___ THE DATA

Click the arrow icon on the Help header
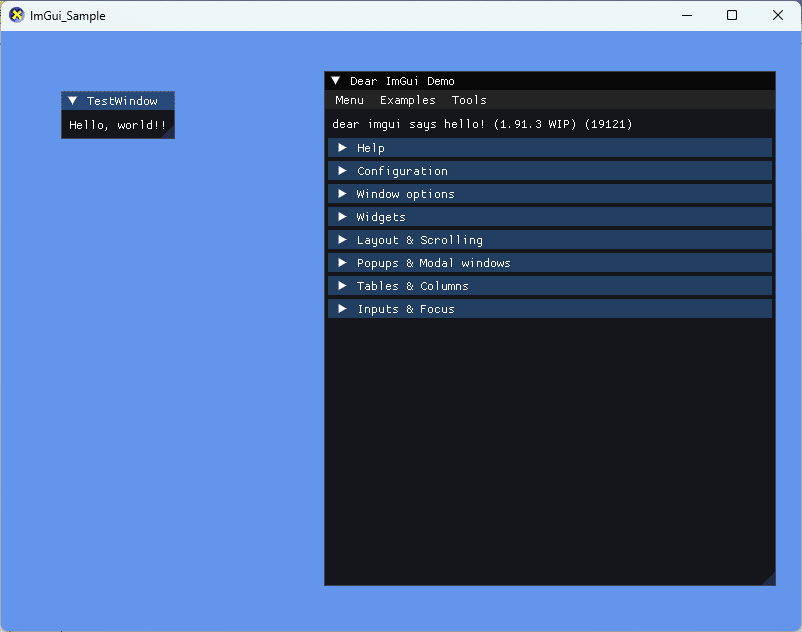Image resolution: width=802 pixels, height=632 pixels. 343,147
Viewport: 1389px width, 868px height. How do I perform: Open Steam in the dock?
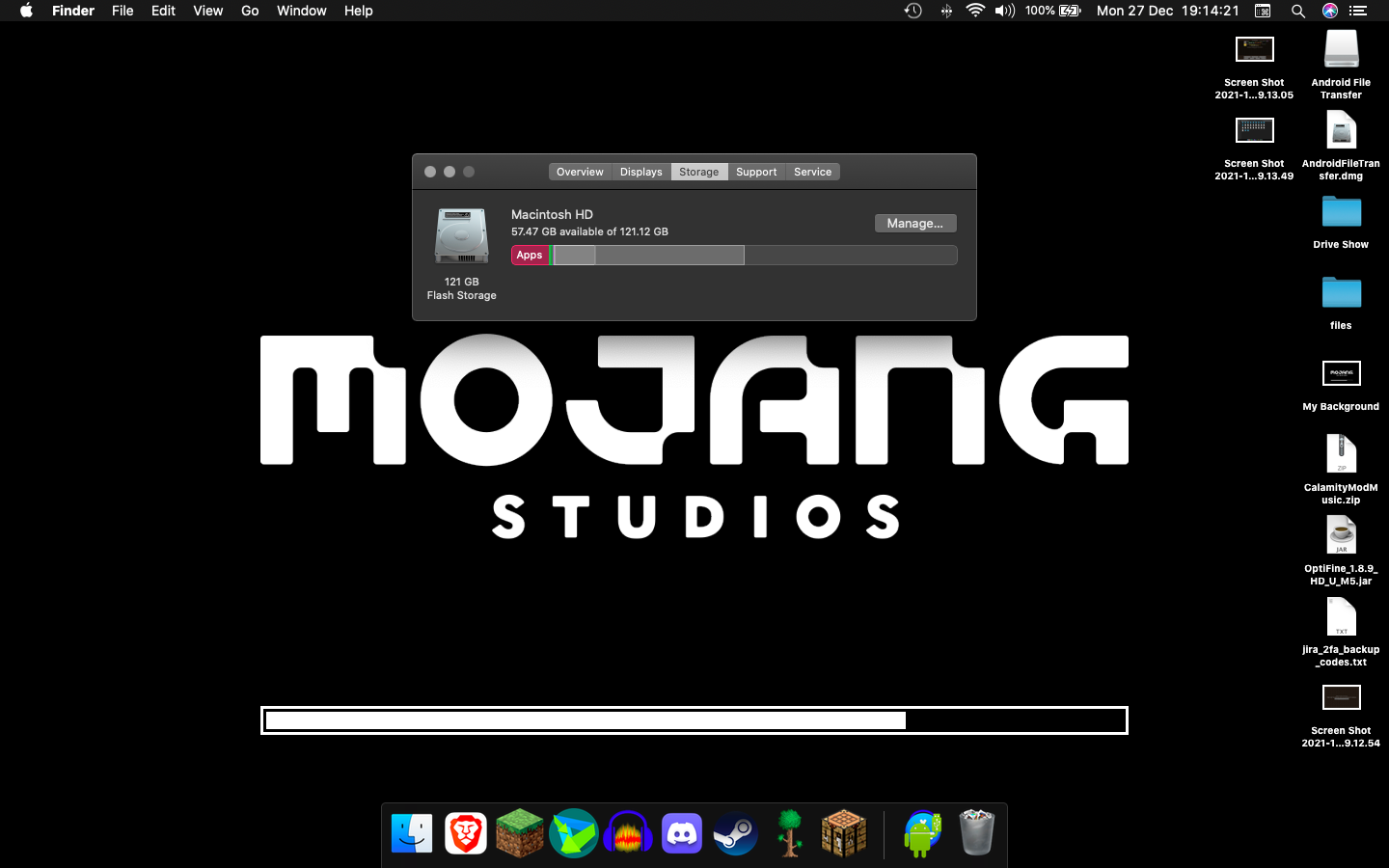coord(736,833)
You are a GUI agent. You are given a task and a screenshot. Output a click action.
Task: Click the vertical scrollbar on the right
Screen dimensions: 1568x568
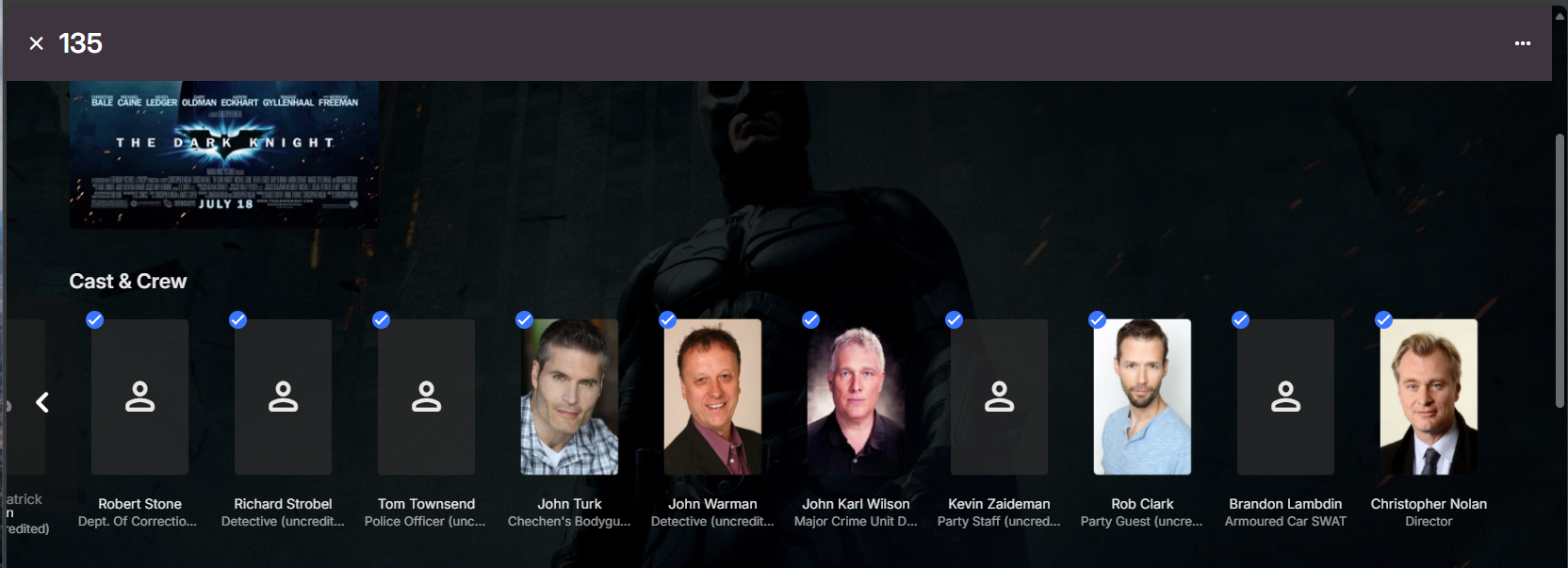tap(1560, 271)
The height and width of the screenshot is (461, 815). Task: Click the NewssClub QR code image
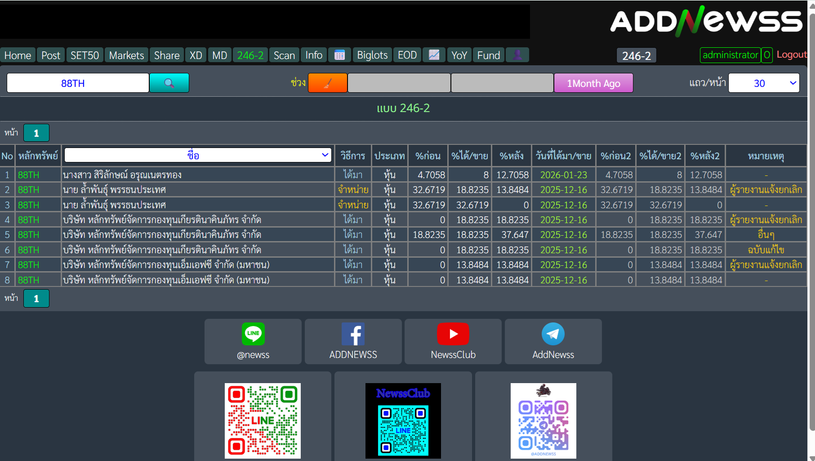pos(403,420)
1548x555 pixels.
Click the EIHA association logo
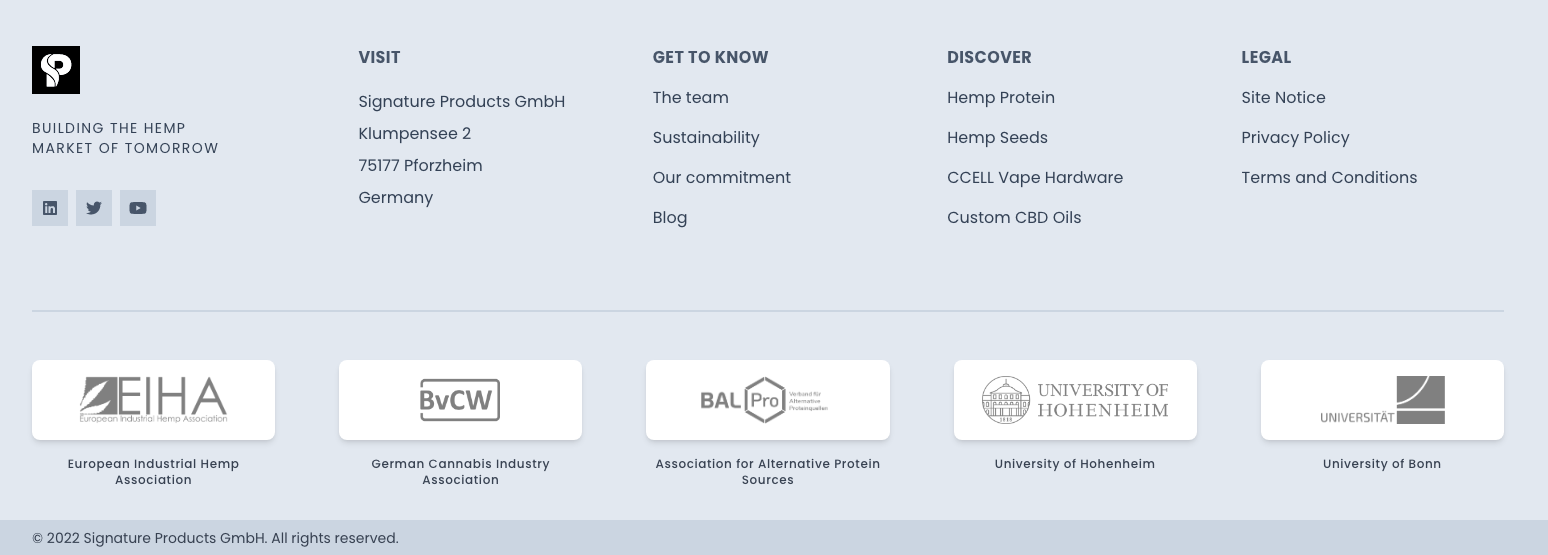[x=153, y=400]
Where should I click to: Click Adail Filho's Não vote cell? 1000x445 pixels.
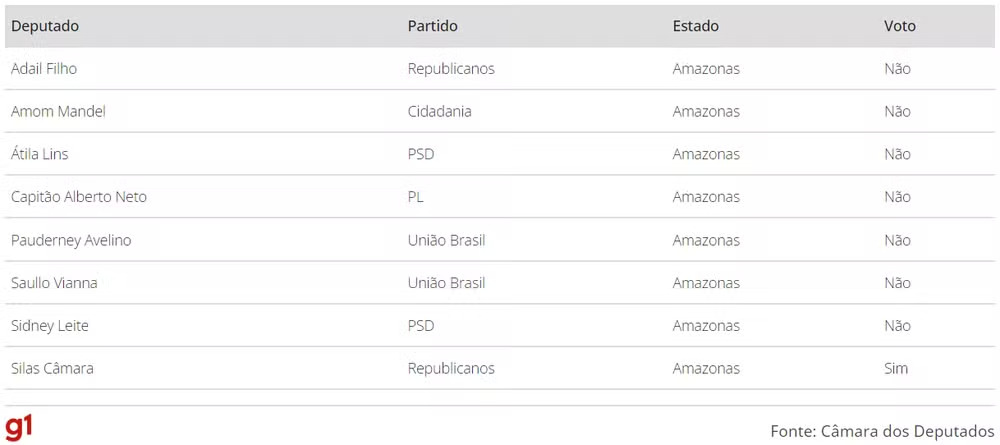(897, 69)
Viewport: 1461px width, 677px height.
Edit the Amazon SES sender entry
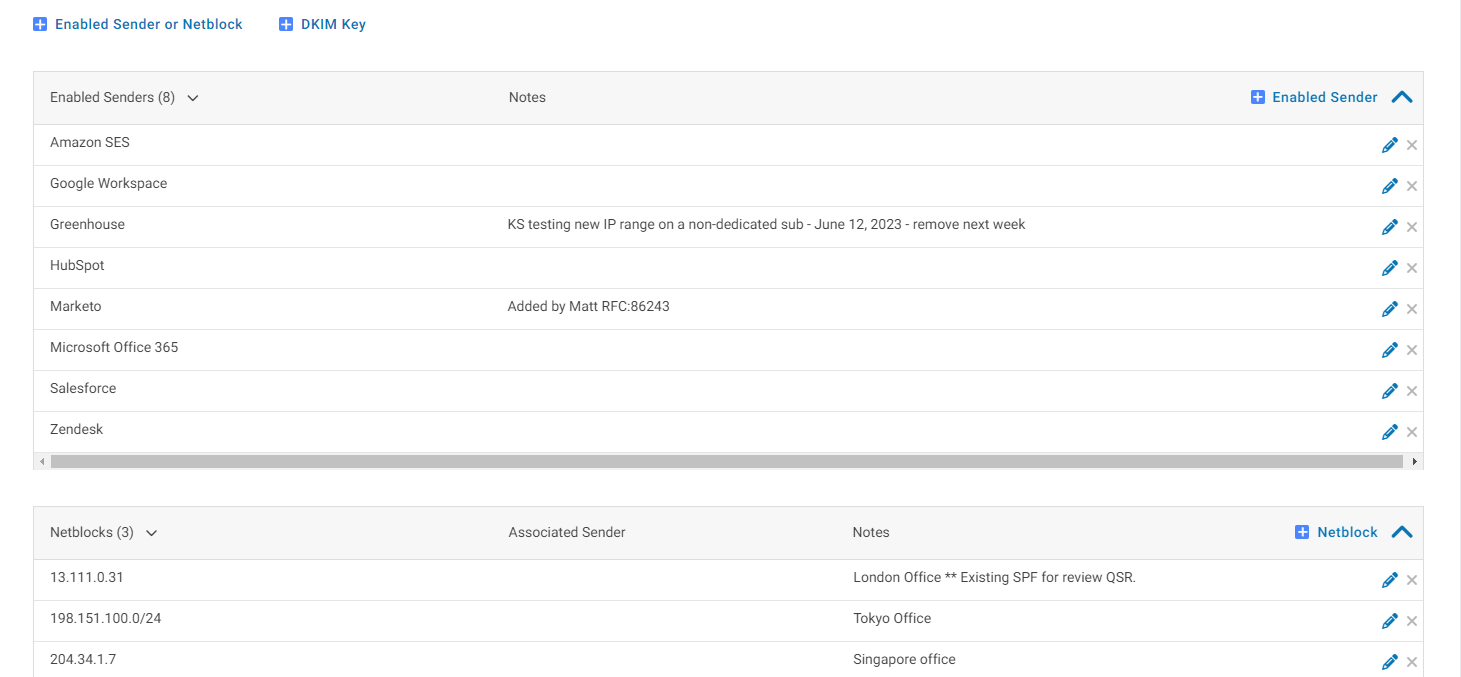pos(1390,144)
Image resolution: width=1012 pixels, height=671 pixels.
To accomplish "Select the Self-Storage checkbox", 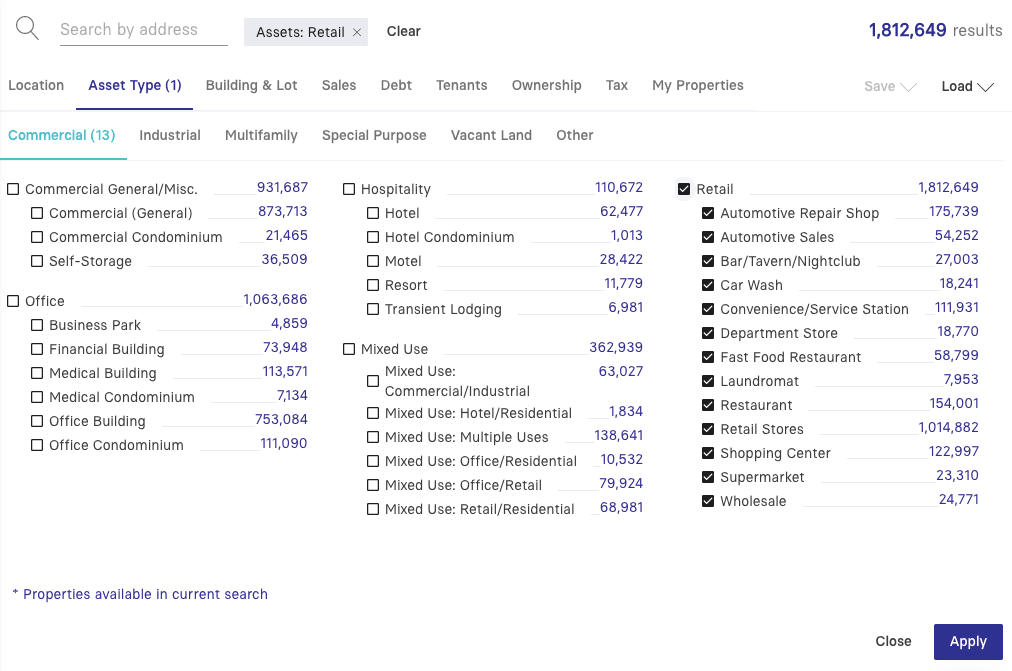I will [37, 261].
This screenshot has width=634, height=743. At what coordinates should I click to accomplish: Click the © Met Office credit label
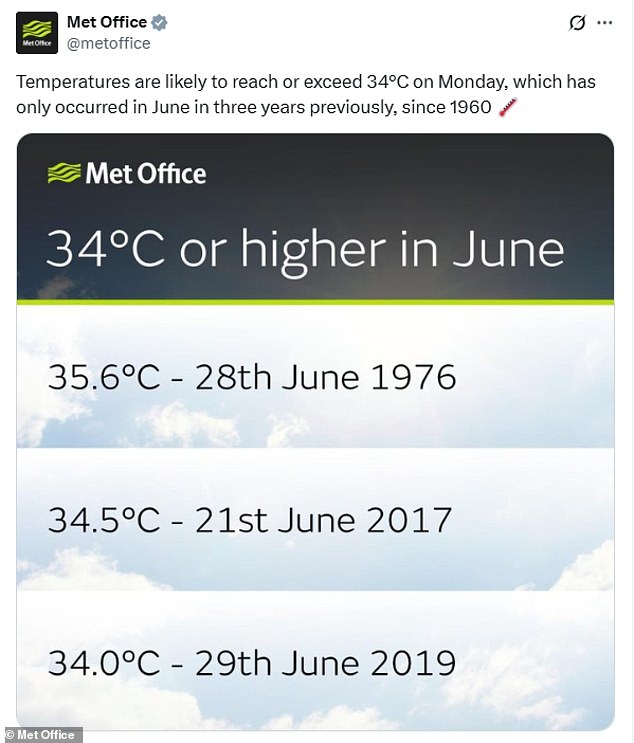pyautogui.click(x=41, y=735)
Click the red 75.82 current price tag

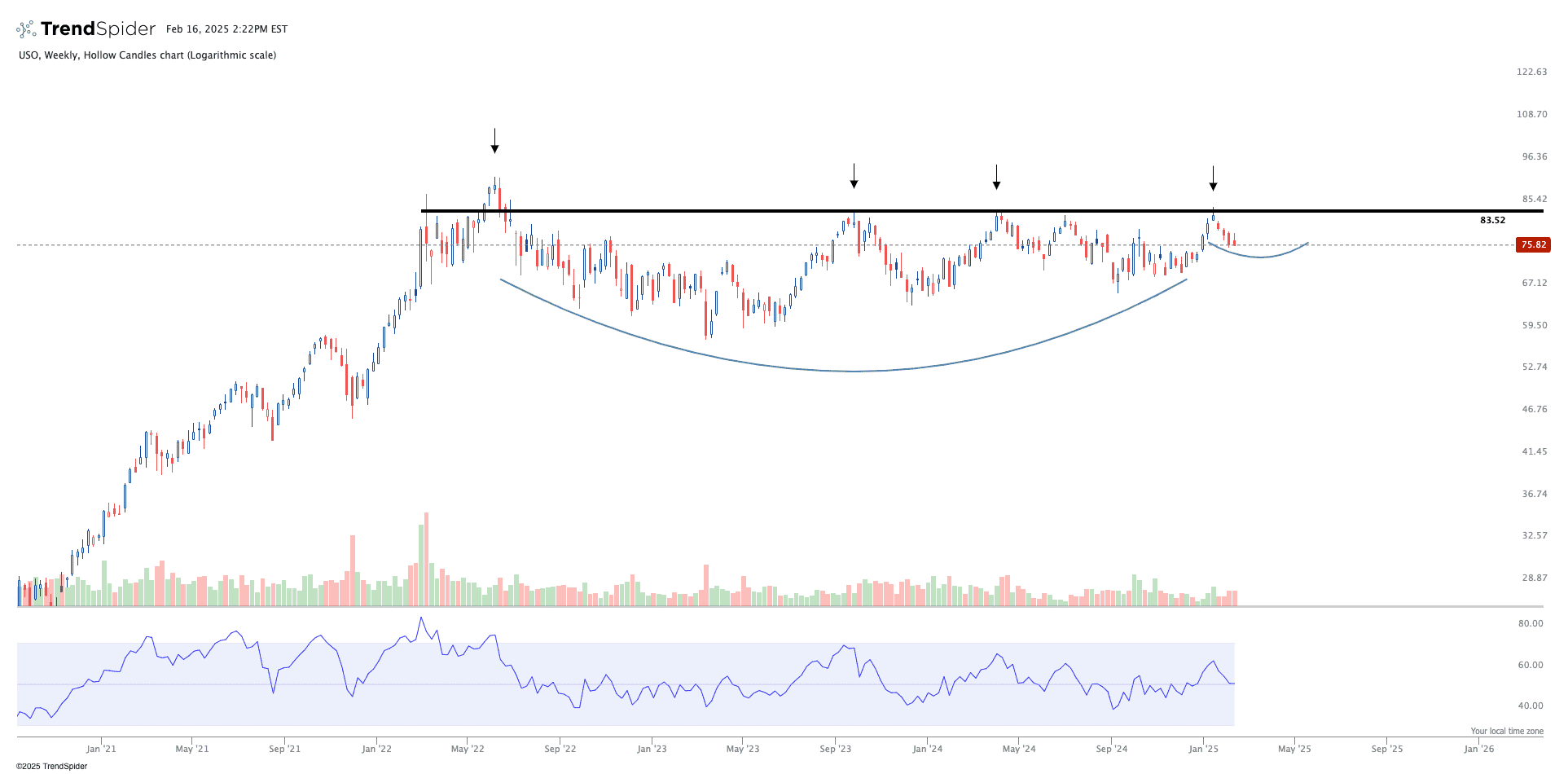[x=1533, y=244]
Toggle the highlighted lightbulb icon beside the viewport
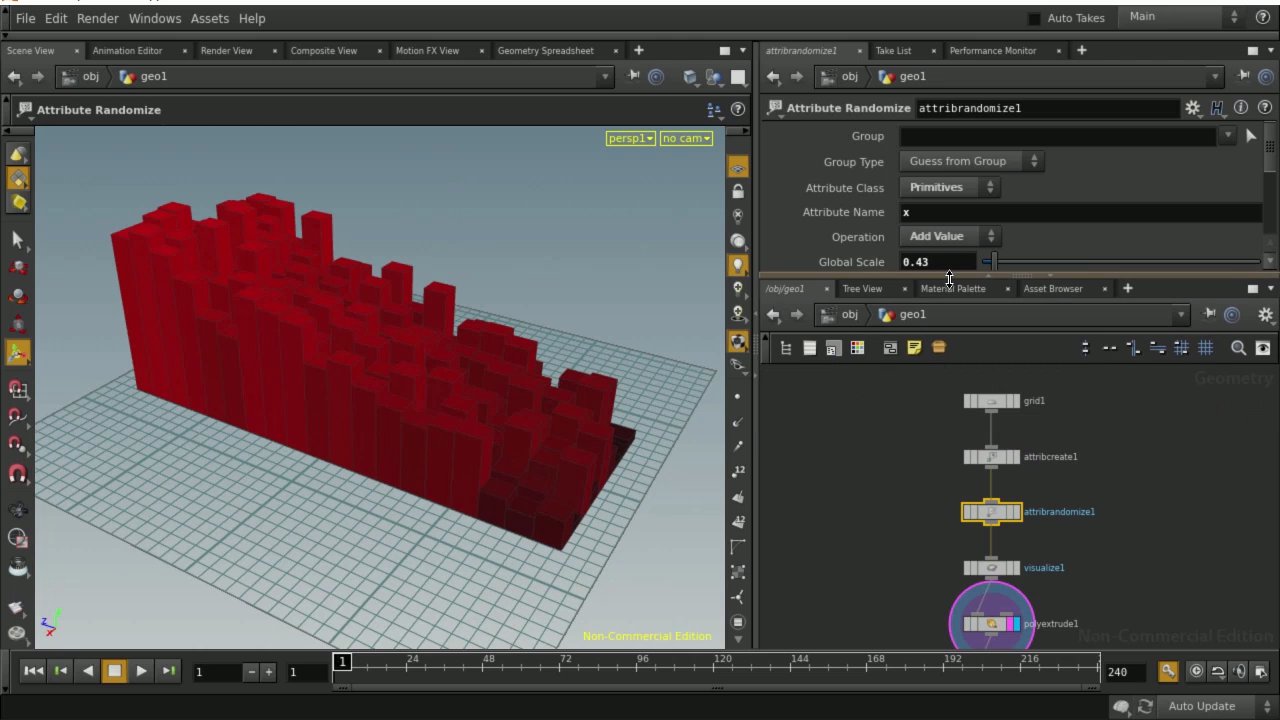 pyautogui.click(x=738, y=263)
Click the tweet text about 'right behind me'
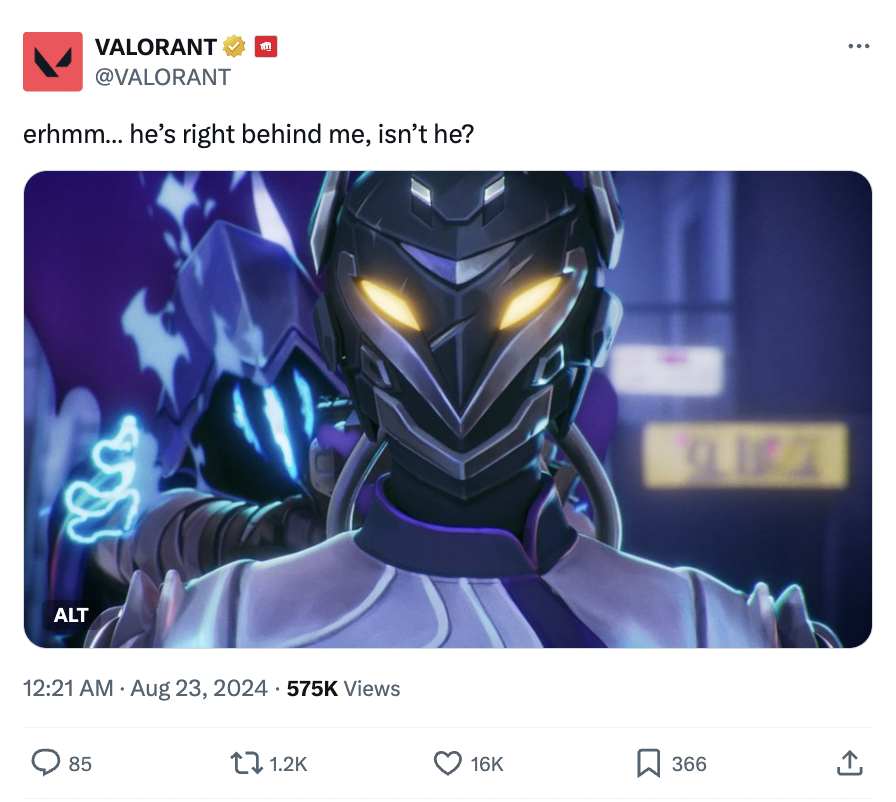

______

### [TASK ITEM]
Exactly the lines from the one holding "Click the red 75.82 current price tag" through the last line of the entries, both included, are to be duplicated; leave the pictures out.

### [SOLUTION FOR THIS TASK]
Click the red 75.82 current price tag

[x=1533, y=244]
Toggle the highlighted lightbulb icon beside the viewport
 pyautogui.click(x=738, y=263)
Click the tweet text about 'right behind me'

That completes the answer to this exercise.